** start **
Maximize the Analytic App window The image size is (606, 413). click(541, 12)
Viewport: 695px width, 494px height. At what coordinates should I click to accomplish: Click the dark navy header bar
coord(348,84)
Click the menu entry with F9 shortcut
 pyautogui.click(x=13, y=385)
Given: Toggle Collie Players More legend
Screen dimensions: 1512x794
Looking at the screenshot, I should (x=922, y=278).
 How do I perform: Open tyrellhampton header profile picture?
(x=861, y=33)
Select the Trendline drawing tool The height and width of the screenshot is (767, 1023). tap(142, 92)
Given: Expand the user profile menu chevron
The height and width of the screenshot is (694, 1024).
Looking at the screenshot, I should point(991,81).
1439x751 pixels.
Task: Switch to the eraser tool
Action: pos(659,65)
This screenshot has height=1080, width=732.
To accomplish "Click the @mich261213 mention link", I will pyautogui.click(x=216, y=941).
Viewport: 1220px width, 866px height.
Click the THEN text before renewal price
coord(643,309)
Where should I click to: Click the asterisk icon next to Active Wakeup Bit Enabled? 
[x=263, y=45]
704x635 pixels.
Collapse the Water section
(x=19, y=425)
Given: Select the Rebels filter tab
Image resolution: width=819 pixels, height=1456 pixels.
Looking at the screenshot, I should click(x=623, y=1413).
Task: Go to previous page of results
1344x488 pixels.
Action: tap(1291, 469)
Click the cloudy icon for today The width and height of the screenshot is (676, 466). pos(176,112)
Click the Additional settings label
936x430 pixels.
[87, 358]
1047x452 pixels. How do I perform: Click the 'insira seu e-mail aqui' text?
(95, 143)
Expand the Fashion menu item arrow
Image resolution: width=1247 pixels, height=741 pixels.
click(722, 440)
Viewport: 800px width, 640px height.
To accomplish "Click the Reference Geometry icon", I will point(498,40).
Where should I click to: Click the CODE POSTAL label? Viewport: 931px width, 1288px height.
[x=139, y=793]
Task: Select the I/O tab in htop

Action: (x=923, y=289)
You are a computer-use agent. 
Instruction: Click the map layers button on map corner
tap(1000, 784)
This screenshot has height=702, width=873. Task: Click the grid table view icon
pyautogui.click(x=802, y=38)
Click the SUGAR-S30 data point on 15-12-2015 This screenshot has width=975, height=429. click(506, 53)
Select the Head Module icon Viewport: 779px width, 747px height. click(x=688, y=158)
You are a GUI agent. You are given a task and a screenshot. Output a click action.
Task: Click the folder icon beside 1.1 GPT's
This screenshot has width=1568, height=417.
** end **
→ **The task**
Copy out every line of the entries above that contains the string "Select". Case counts, so match capital and lowercase letters exactly.

→ **The reply**
Select the Trendline drawing tool The height and width of the screenshot is (767, 1023). tap(142, 92)
Given: Select the Rebels filter tab
Task: Select the I/O tab in htop
Select the Head Module icon Viewport: 779px width, 747px height. click(x=688, y=158)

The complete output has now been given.